Vendors including Open Source Systems, Ciara, and VXTech are working on servers that pack big power in small spaces.
Patrick Scateni, vice president of VXTech, said the Nexxus 4000 offers the kind of number-crunching capabilities exclusive to high-performance computing research labs, which have larger budgets and can cluster hundreds of cheap computers together to harness compute power. "Smaller companies can afford this in terms of financial investment and space," he said.
For example, large financial institutions such as Merrill Lynch regularly run risk management simulations on powerful high-performance computing clusters, Scateni said. With the Nexxus 4000, smaller firms now have the same options. "These companies don't have huge data centers. We have high density but smaller constraints," he said. If necessary, the Nexxus 4000 can sit at the side of a desk.
Scateni said the single-socket Caretta motherboards are useful for some applications, which seem to scale up better with one CPU—for example, modeling and mechanical software.
A Nexxus 4000 configured with eight dual-core processors on the Caretta motherboards and 32 Gbytes of memory starts at about $10,000. The Xeon version, also with eight processors, starts at about $14,000.
VXTech sells its products direct to customers, but Scateni said Ciara is developing a channel program for the VAR community.
These are the kinds of systems that you won't see from the top-tier OEMs.
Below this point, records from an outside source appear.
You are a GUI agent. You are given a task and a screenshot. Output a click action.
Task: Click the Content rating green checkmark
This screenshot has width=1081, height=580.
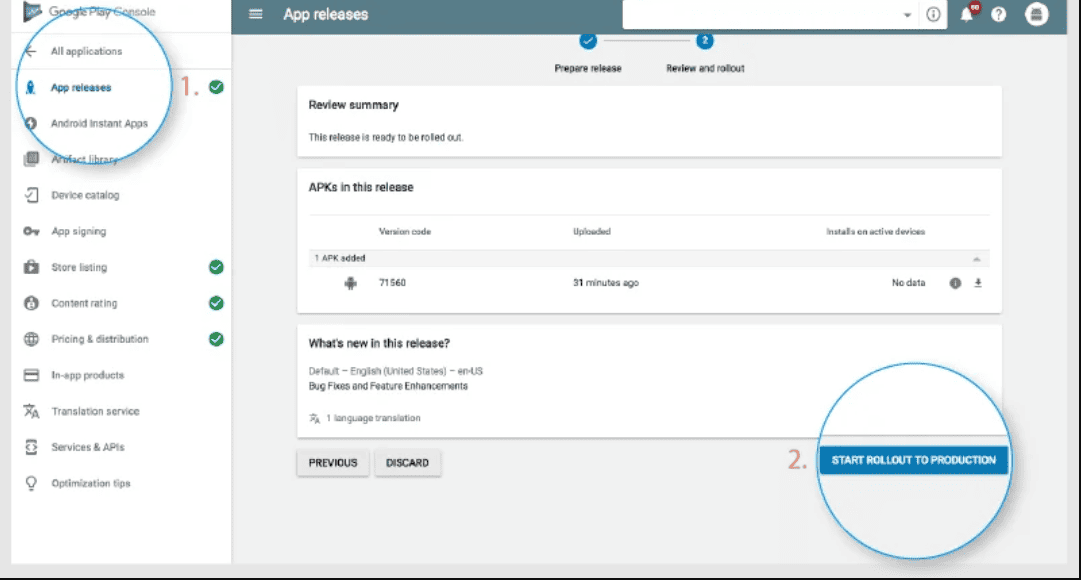point(214,303)
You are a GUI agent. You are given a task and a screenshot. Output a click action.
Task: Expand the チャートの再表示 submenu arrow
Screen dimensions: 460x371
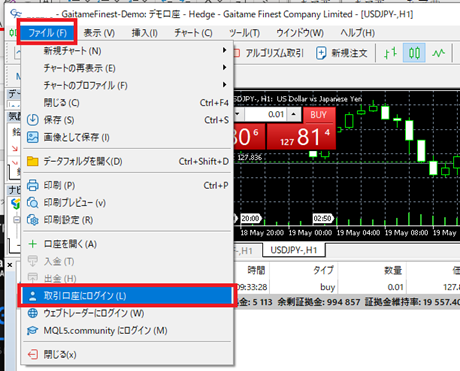pyautogui.click(x=225, y=68)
Though all have been working on power and cooling—Sun Microsystems released an eight-socket server this year—they are shying away from the ultra high-density offerings.
In a recent interview, Pradeep Parmar, Sun's x64 product line business manager, said customers wanting high density are looking at Sun's four-socket blade offerings. Those blades fit into Sun's chassis that spans nearly one-half of a rack.
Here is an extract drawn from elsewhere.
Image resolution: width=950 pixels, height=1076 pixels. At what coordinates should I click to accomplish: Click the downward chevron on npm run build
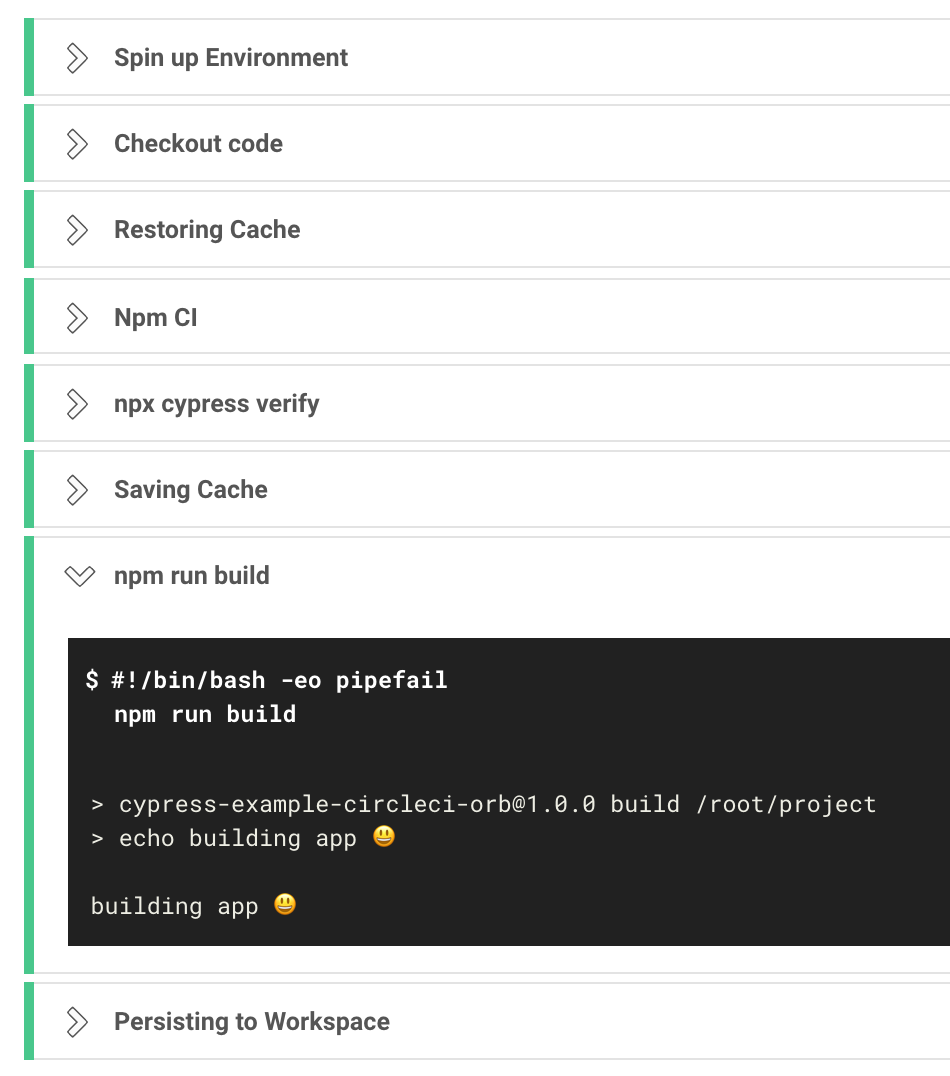point(79,575)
Meanwhile, Paul Miller, HP's vice president for industry standard servers and blade systems, said the company doesn't have plans to release ultra-high-density servers anytime soon. "We are looking at it," he said. "We have some models and are talking to customers. But it's not a sweet spot in the marketplace."
Restricted I/O capabilities in small form factors and other technology concerns limit the models' relevance among mainstream customers. "In five years, maybe we will have something," he said. "This year does it make sense? Absolutely not."
Still, research data from Gartner suggests high-density models from companies such as Rackable Systems are seeing traction among data center customers. Jeffrey Hewitt, an analyst at Gartner, said in the second quarter, Rackable's server market share grew 79.2 percent in revenue and 76 percent in shipments from the year-earlier quarter.
Rackable, Milpitas, Calif., recently told CRN it is experiencing 100 percent growth year over year. Among its offerings are high-density, half-size servers that slip back to back into a rack.
The U.S. server market as a whole was up 5.5 percent in revenue and 15.9 percent in unit shipments in the same period, according to Gartner. Much of that growth is being driven by increased demand for Web servers and the continued proliferation of x86-based clusters, Hewitt said.
The Gartner data also highlights the development of smaller companies. Custom system builders and second-tier OEMs listed in the "other" category grew by 17.5 percent in revenue and 23.8 percent in shipments.
Another second-tier vendor riding this wave of growth is SuperMicro Computer, San Jose, Calif. It already offers half-size servers using low-voltage Intel processors. Last month it also released the 6500x series, a 1U server that can squeeze four PCI Express or PCI-X add-on cards, a IPMI management card and up to 32 Gbytes of memory into a 1U form factor.
In effect, said Tau Leng, director of marketing at SuperMicro, the new server condenses the features of a 2U server down to the space of a 1U server.
System builder and distributor AMAX, Fremont, Calif., also is working on small servers. AMAX is developing 1U servers that are 16 inches to 17 inches deep. Both servers will support Opteron or Xeon Woodcrest CPUs. They are aimed at customers that have limited space and server appliances, such as Web servers and mail servers. AMAX still is finalizing the thermal configuration and will release the servers to the market in the next month or so, said James Huang, AMAX's marketing specialist.
AMAX, like many other system builders, is finding it can do more with less when it comes to differentiating its servers from the top-tier fare.